On top of that, defenses were scheming to stop Watkins, often playing physical against him at the line of scrimmage and sometimes double-teaming him in the secondary.
Through Clemson’s five games, Watkins had 10 catches for 76 yards. Granted, he did not play in three of those games, but it still raised questions about whether he had been hit by a sophomore jinx.
Watkins finally broke loose a week ago against Virginia Tech with eight catches for 84 yards, but it extended his streak of games without 100 yards receiving to eight. Then he left little doubt he was back to form during the first half Thursday with receptions covering 61, 57 and 50 yards.

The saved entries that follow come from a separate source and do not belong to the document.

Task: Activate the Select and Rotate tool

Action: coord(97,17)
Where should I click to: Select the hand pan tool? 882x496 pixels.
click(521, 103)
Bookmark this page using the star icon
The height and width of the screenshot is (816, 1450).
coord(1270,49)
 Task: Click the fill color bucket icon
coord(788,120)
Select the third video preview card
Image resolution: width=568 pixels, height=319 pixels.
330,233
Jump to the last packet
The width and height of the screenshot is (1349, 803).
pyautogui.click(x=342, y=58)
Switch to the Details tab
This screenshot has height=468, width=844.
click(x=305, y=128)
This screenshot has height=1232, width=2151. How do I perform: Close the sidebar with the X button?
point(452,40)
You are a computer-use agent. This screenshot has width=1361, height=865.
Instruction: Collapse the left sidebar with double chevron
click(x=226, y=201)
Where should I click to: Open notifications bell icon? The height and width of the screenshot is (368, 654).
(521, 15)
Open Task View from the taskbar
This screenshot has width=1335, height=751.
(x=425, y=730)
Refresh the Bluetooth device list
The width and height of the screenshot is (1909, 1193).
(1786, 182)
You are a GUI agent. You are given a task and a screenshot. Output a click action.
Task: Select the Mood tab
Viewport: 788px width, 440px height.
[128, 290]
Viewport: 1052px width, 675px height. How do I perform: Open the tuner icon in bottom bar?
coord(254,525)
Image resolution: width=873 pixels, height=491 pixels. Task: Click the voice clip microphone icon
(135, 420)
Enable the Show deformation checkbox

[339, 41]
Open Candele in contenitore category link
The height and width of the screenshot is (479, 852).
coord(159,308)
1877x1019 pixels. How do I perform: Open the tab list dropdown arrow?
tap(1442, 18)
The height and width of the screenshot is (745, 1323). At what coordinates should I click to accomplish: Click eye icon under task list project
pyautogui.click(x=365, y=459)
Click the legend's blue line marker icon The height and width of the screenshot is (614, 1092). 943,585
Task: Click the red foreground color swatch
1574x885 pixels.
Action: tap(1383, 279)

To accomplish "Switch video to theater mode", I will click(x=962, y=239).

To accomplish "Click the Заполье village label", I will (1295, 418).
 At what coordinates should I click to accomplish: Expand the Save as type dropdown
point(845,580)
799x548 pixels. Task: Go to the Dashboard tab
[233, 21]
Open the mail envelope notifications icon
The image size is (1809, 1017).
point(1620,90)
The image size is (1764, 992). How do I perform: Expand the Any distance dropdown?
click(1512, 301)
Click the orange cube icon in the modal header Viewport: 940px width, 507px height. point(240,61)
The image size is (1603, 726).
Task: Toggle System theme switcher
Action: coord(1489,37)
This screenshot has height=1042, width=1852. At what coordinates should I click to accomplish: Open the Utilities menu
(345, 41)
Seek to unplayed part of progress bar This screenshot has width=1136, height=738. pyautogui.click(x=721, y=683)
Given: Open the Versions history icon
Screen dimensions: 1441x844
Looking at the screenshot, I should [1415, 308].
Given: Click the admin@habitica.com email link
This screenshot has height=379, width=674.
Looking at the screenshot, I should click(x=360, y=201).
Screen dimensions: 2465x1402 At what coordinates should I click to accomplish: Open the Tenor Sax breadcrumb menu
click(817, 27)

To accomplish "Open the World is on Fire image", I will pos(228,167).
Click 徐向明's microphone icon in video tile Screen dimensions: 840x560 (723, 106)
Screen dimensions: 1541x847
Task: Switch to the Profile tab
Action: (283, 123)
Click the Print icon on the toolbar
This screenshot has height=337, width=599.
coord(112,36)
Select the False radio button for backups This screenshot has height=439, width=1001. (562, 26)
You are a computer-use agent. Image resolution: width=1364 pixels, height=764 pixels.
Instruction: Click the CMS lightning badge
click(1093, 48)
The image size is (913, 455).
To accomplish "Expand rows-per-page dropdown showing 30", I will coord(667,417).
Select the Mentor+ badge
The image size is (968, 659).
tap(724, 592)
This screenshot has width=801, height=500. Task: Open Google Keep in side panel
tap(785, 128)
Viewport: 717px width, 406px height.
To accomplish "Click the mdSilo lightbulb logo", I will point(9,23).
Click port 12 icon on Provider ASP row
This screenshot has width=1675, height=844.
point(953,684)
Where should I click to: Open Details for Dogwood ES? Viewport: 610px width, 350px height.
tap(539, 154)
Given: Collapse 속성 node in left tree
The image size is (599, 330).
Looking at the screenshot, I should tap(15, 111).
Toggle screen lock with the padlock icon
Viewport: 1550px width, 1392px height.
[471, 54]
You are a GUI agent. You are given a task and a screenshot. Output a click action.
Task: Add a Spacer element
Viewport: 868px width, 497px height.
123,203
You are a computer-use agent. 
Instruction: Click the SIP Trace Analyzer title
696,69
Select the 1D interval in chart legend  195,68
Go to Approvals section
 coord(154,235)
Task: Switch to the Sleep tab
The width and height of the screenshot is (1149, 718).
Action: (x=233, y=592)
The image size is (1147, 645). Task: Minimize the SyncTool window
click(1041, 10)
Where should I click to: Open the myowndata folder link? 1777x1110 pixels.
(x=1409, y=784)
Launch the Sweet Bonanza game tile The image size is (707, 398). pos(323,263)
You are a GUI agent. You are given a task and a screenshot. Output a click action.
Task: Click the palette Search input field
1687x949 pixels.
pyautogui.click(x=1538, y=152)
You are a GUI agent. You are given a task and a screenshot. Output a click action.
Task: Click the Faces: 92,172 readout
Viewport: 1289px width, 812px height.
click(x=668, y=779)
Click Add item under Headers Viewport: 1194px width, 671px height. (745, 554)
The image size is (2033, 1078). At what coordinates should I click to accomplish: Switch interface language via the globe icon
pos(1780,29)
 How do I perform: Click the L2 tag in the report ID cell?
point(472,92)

When Boyd had an off day a week ago against Virginia Tech, there was some concern he might experience another slump like he did over the final four games a year ago. Boyd threw 27 touchdown passes against seven interceptions through 10 games last season, then had six touchdown strikes against five interceptions over the final four games.
Boyd was his sensational self through the opening six games this season, passing for 1,748 yards with 14 touchdowns and six interceptions. But his 12-for-21 performance for 160 yards with one touchdown and one interception against Virginia Tech proved to be an aberration.
That is because he came out firing against Wake Forest and posted one of the top first-half performances in Clemson history. He was 17-of-21 for 286 yards by halftime. The touchdown throws in the first half showed how versatile Boyd can be with his passing. He hit his tight end at the sideline for one score, threw a couple of slants for TDs and tossed a beautiful fade for another TD.
There also was the 61-yard TD pass, a play that likely signaled Watkins’ coming out party as well as Boyd’s comeback statement and left Clemson fans smiling again.